People of a certain advanced age may remember this catchy slogan about authenticity: Is it alive or is it Memorex?
In the quaint days of cassette recordings, signal-to-noise ratios, and tape hiss, the phrase encapsulated the company’s goal of recording sound indistinguishable from the real thing.
Oh, that life was still so simple.
The onslaught of artificial intelligence tools is accelerating, bringing with it a radical reworking of what is authentic, trustworthy, and even human.
Microsoft co-founder Bill Gates has said that technology is “as fundamental as the creation of the microprocessor, the personal computer, the Internet and the mobile phone.”
And as fast as AI develops, people are trying to come up with tools to detect its use.
We need to know
Part of the impetus comes from one of the earliest use cases for AI: academic cheating.
That? Forgot to research and write that term paper? No problem, just give Chat GPT a message about what it’s about and how long it should last and you’ll be up and running in no time.
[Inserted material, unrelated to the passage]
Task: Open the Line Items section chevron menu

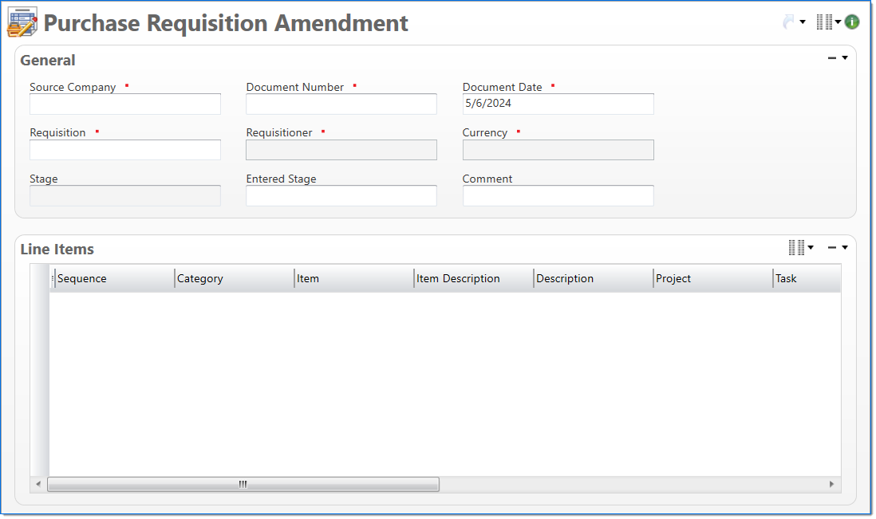Action: [x=845, y=247]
That was great, for about two seconds, until a savvy Princeton college student devised an app to detect the telltale signs of an AI-written document. The tool, called GPT Zero, examines text for signs of automatic writing.
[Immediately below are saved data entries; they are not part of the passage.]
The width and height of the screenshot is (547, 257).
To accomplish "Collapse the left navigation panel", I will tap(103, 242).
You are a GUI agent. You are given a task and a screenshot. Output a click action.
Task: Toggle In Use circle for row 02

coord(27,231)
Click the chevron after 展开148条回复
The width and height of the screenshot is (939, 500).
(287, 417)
Edward Tian released a preliminary version in January arguing in a series of tweets that “we as humans deserve to know!”
The folks at OpenAI, who created Chat GPT, followed just a few weeks later with their own “sorter to distinguish between text written by a human and text written by AI from a variety of providers.”
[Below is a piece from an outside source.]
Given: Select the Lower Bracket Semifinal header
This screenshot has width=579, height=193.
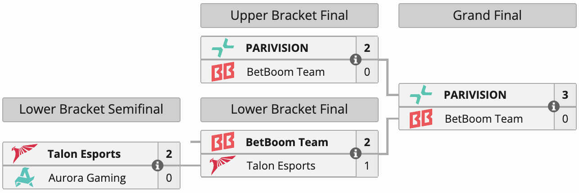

Among the reasons why they see it as necessary are people who “run automated disinformation campaignsusing AI tools for academic dishonesty and positioning an AI chatbot as a human being.”
Challenge accepted
But since every action has an equal and opposite reaction, another clever student, this time from Stanford, has devised a tool to hide the use of artificial intelligence in writing.
Soham Govande just released it this month.
“HideGPT Launched! Completely masks the GPT fingerprint in any text (up to 5000 words!). Write AI essays without getting caught,” Govande wrote in a tweet.
Of course, it’s not just heavy-drinking college students who might use the tool. Govande noted in a tweet that “Google takes down blog posts written by AI,” suggesting a potentially lucrative, real-world use case.
In the meantime, students may want to consider asking Chat GPT to add a few extra misspellings and apostrophes to give their “work: a more human touch.”
As for which student tool will win out in the end, time will tell. But in a potentially crucial test, the two apparently met in person without creating a mater-antimater cancellation.